(Beginning of DATA SHOWN)

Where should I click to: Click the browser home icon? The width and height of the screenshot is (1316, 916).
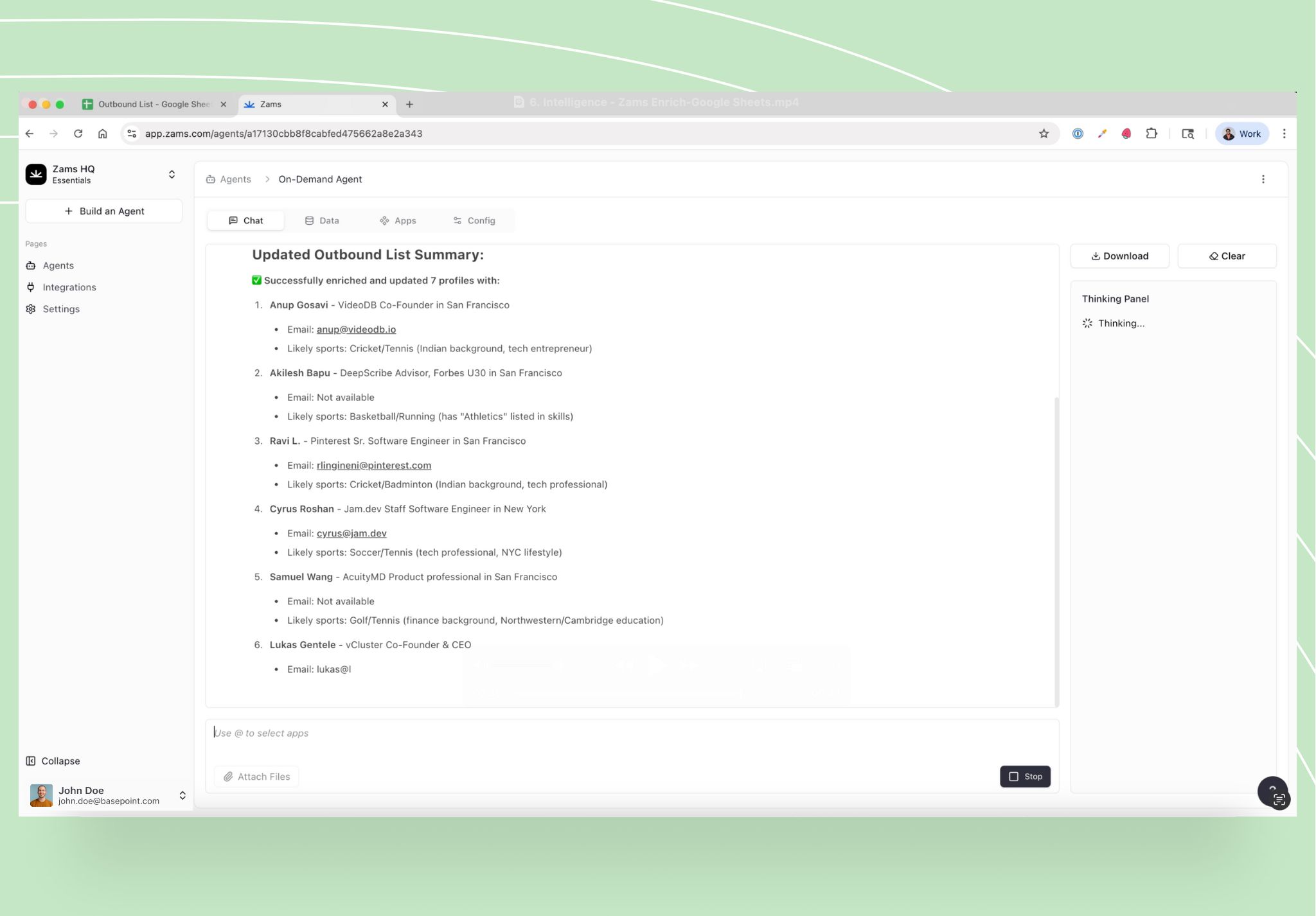coord(102,134)
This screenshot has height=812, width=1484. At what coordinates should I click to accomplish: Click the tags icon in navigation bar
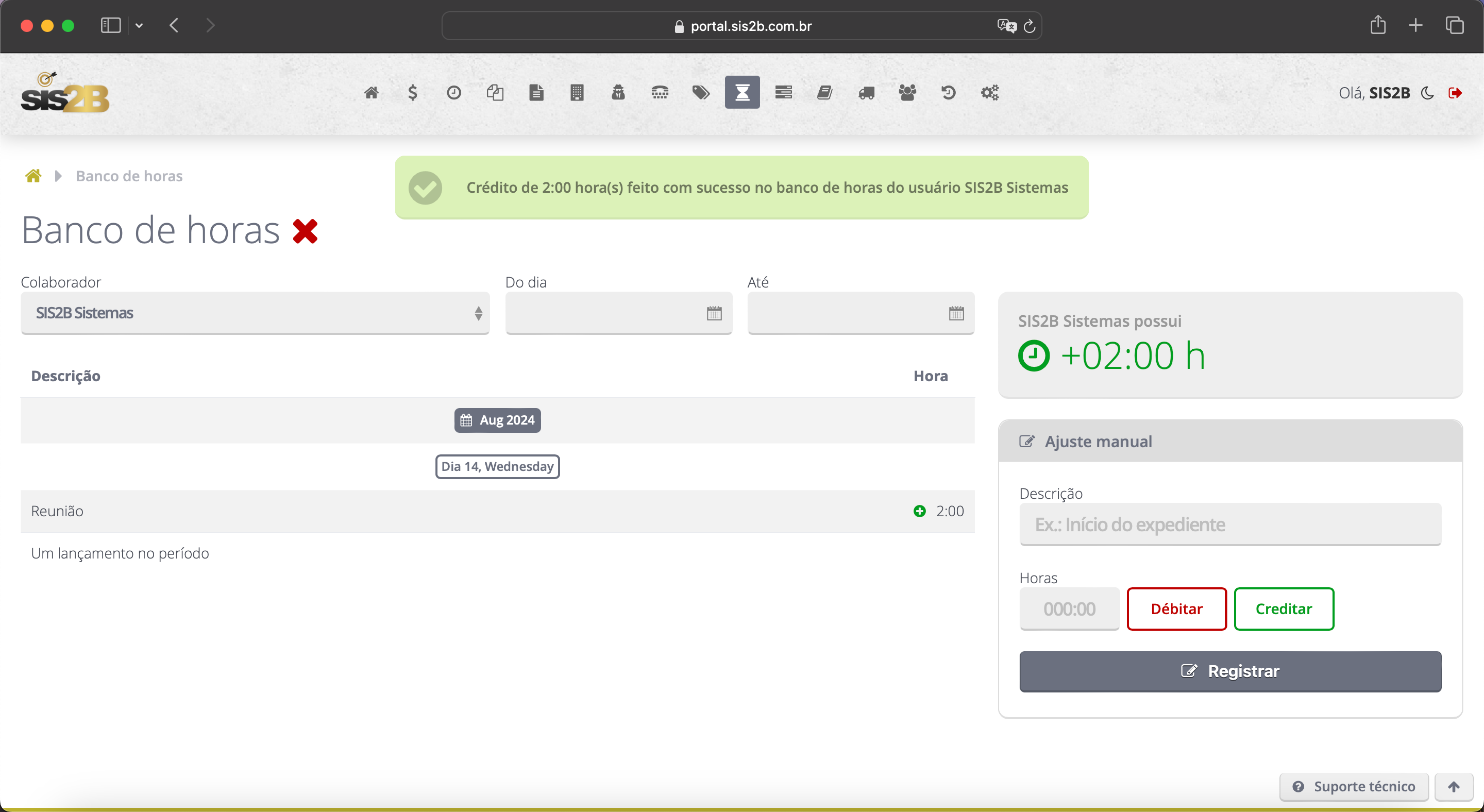point(700,93)
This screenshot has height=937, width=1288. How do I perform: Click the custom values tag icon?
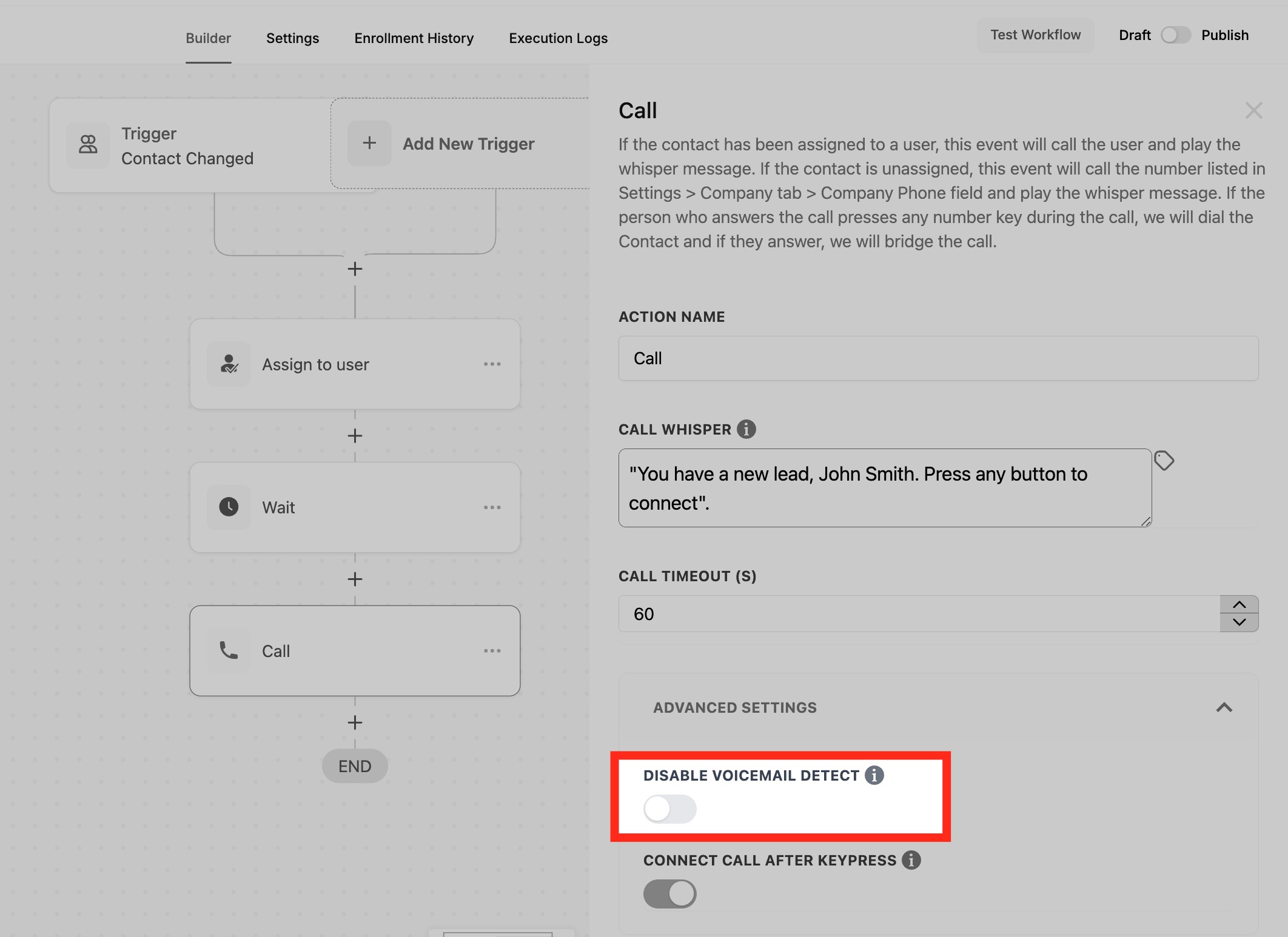[x=1164, y=461]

(End of DATA SHOWN)

▸ **ASSIGNED TASK**:
The answer must be the whole listing, word for word, with no pictures in it. Please write it out.

▸ **ANSWER FOR THE TASK**:
Where should I click to: Click the browser home icon? The width and height of the screenshot is (1316, 916).
coord(102,134)
This screenshot has height=812, width=1484. At what coordinates should I click to accomplish: Click the tags icon in navigation bar
point(700,93)
This screenshot has height=937, width=1288. How do I perform: Click the custom values tag icon?
[x=1164, y=461]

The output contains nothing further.